I started at The Sun a small step above a cub reporter in my 20s and have had the privilege of chronicling life in Baltimore and Maryland. You could say I grew up at The Sun. I have covered nearly a dozen beats: retail, marketing, small and minority business, health and medicine, business of health, manufacturing, biotechnology for a very short stint and now opinion writing. In my latest gig, I also stepped into editing, something as a hard-core reporter I swore I’d never do, but quickly learned I enjoyed, thanks to some amazing writers who, as seasoned as they were, were open to my thoughts. Being a journalist at The Sun opened doors and offered access to people I otherwise wouldn’t have had. I wrote about Under Armour as it transformed from a small local company to a large publicly traded, national player. I covered the world-renowned Johns Hopkins Hospital and all of its innovative and groundbreaking research. I wrote about the state’s shaky transition to health reform and gave voice to small businesses. I traveled to Chicago, Rhode Island and even Lebanon for stories. There were so many adventures.

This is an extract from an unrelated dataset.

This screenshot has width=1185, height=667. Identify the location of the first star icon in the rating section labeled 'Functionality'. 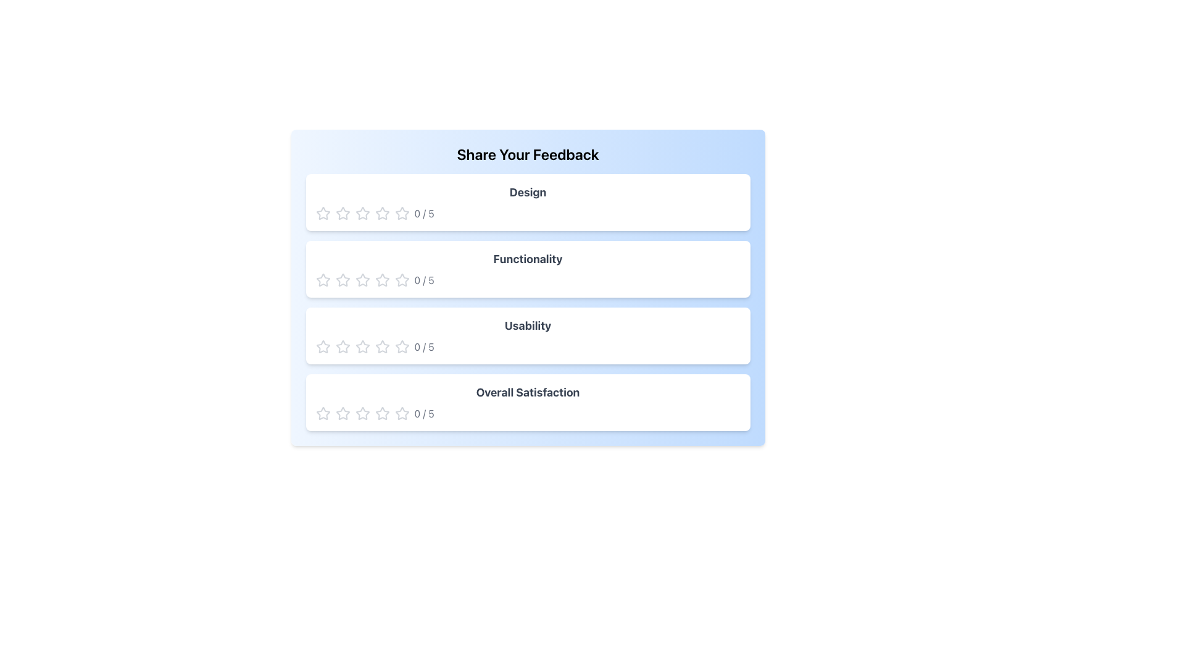
(323, 280).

Of course, The Sun is not perfect, no big institution is — and no person, either, for that matter. The relationship with the African American community needs improvement, as does the diversity of people represented within its pages and on its staff. The good thing is leadership wants to make that better. As a member of a diversity committee at The Sun, I was offered the opportunity to play a role, helping to identify new hires of color and work on ways to improve coverage. I have always incorporated some form of race coverage in every beat I covered, even if it meant intentionally interviewing African Americans shoppers for retail stories. Every third Wednesday, I wrote a personal column where I focused mostly on issues of race. This was probably my most challenging job to date. It’s not for the faint of heart or thin-skinned putting one’s deepest thoughts out there for all to read, with a picture of your smiling face above the words — and especially on a topic as controversial as race. And I heard from many readers, some who agreed with me and many who didn’t. No matter the perspective, I appreciated the opportunity to start important conversations.
I will always value my years at The Sun, a place with editors who offered me so many opportunities, a place where I made so many friends. I’ve seen a lot of change in my two decades, but the dedication to journalism is still as strong as it was when I first came, no matter how challenging the industry has become. I will continue to subscribe to The Sun and support my fellow journalists who will continue to ask the tough questions. And, as I figure out my next phase in life, Baltimore will continue to have a special place in my heart. I have lived in this city more years than anywhere else in my life. It is home. So I say goodbye, but for now I am not going too far.